If 𝑥 is equal to two times the sec of five 𝑧 and the square root of three 𝑦 is equal to the tan of five 𝑧, find the second derivative of 𝑦 with respect to 𝑥.

In this question, we’re asked to find the second derivative of 𝑦 with respect to 𝑥. But we can see we’re not given 𝑦 as a function in 𝑥. Instead, we’re given 𝑥 as a function in 𝑧. And we’re also given 𝑦 defined implicitly in terms of 𝑧. This means to find the second derivative of 𝑦 with respect to 𝑥, we’re going to need to apply two results. We’re going to need to use parametric differentiation to determine an expression for d two 𝑦 by d𝑥 squared.

And there’s two different methods we could use to find an expression for d𝑦 by d𝑧. Either we could square both sides of the equation and rearrange to find an equation for 𝑦 in terms of 𝑧 or we could use implicit differentiation. Either method would work.
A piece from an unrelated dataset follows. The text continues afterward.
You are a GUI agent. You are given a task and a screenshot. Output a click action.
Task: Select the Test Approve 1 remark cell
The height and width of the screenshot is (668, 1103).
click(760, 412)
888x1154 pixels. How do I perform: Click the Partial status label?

We can start by recalling the following formula for the second derivative of 𝑦 with respect to 𝑥. It’s equal to the derivative of d𝑦 by d𝑥 with respect to 𝑧 divided by d𝑥 by d𝑧, provided 𝑥 and 𝑦 are defined parametrically in terms of 𝑧. And to use this result, we need to find an expression for d𝑦 by d𝑥 in terms of 𝑧. And we can find this by using the chain rule and the inverse function theorem, which tells us that d𝑦 by d𝑥 would be equal to d𝑦 by d𝑧 divided by d𝑥 by d𝑧.
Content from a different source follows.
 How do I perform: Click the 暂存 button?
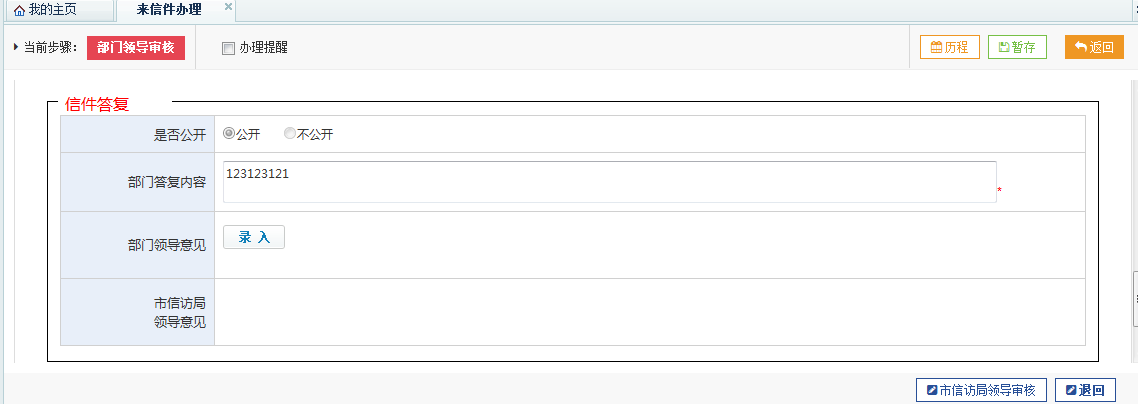tap(1017, 47)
Therefore, we can find an expression for the second derivative of 𝑦 with respect to 𝑥 by finding an expression for d𝑦 by d𝑧 and d𝑥 by d𝑧. Let’s start by finding an expression for d𝑥 by d𝑧. That’s the derivative of two sec of five 𝑧 with respect to 𝑧. We can do this by recalling the derivative of the sec of 𝑘 times 𝜃 for any real constant 𝜃 is equal to 𝑘 times the sec of 𝑘𝜃 multiplied by the tan of 𝑘𝜃. So, d𝑥 by d𝑧 is 10 sec of five 𝑧 tan of five 𝑧.

We now need to find an expression for d𝑦 by d𝑧. And as stated before, there’s two ways we could do this. And it’s personal preference which one we want to use. We’ll differentiate both sides of this equation with respect to 𝑧. To differentiate root three 𝑦 with respect to 𝑧, we’re going to need to use implicit differentiation. To make this easier, let’s start by rewriting root three 𝑦 as root three multiplied by 𝑦 to the power of one-half. We can now differentiate this with respect to 𝑧 by using the chain rule.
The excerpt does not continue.